Your answer should repeat exactly the lines from the one holding "Image resolution: width=875" through the end of the data, and it should contain no pictures.

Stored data
= Beginning of Section =

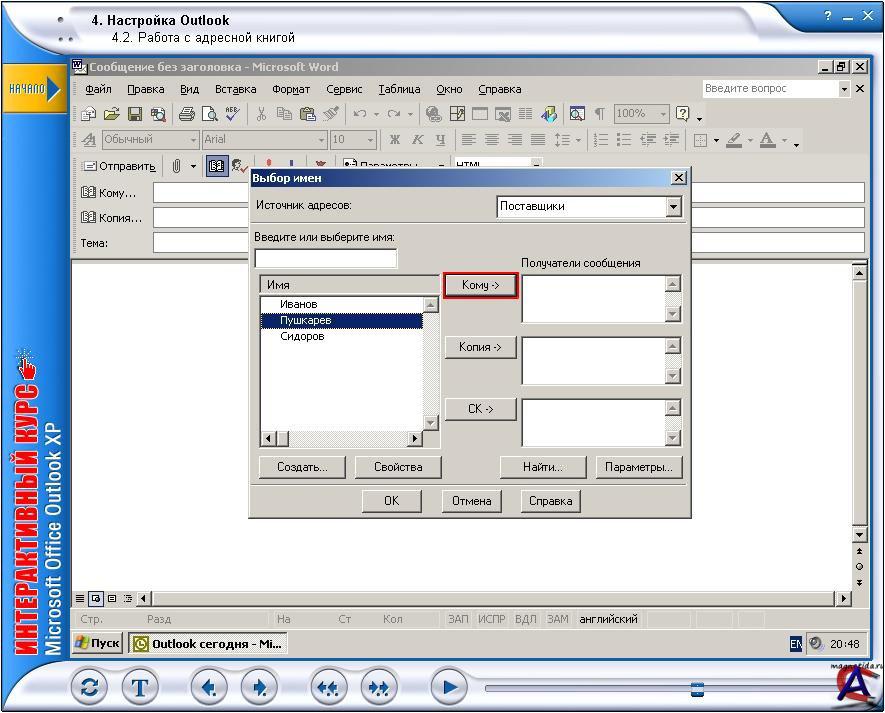Click the address book icon beside Send
Image resolution: width=885 pixels, height=713 pixels.
(x=217, y=166)
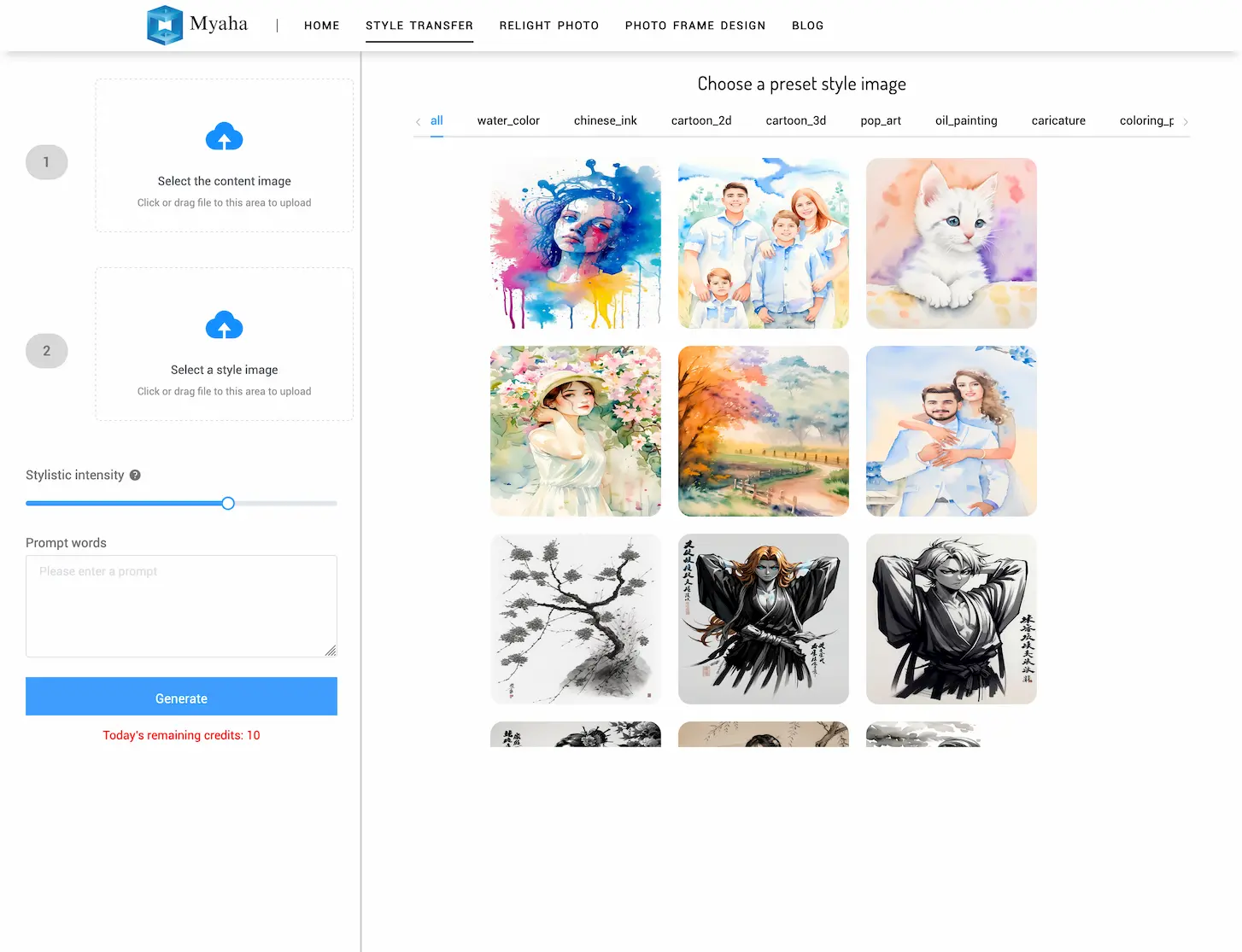Viewport: 1242px width, 952px height.
Task: Open the PHOTO FRAME DESIGN page
Action: point(694,26)
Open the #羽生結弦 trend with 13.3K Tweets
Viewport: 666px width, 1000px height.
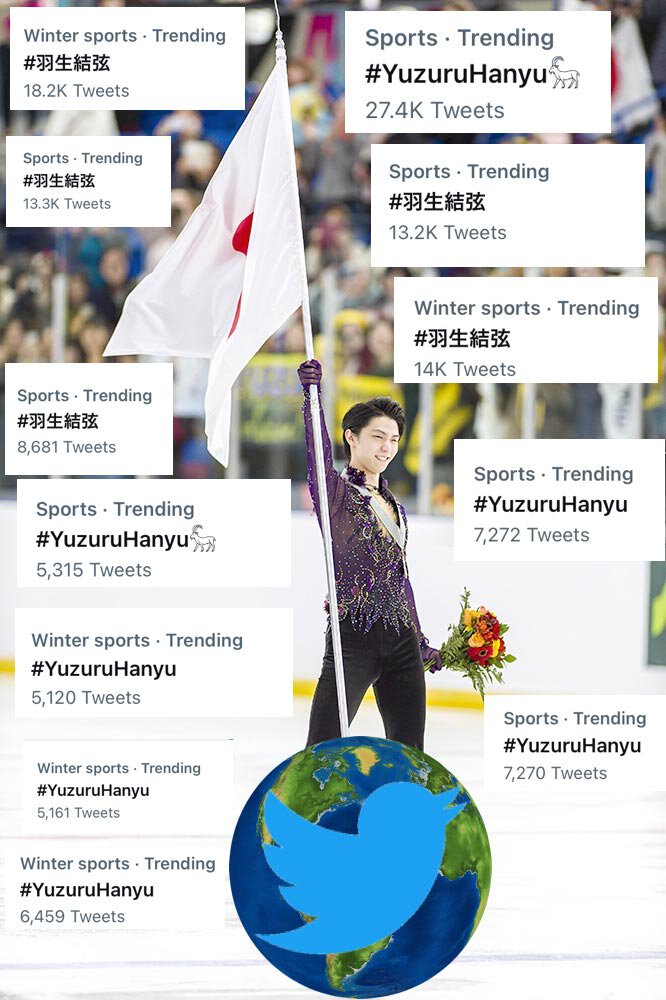coord(89,181)
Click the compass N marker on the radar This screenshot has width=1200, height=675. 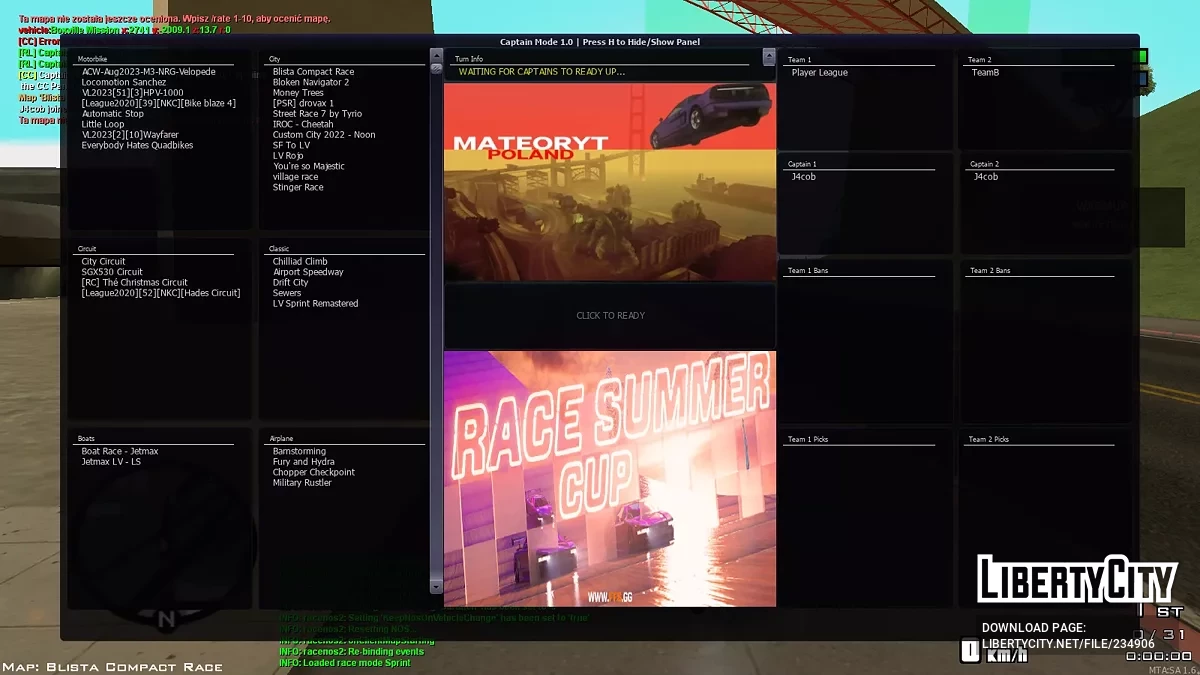pos(166,620)
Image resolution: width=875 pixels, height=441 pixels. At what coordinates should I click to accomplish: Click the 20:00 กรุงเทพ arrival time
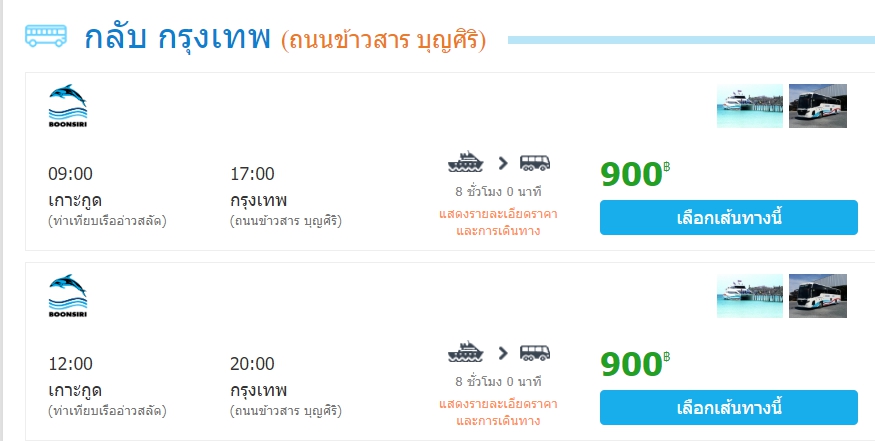coord(252,364)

= End of Section =

Exercise response ->
Image resolution: width=875 pixels, height=441 pixels. At what coordinates should I click to accomplish: Click the 20:00 กรุงเทพ arrival time
coord(252,364)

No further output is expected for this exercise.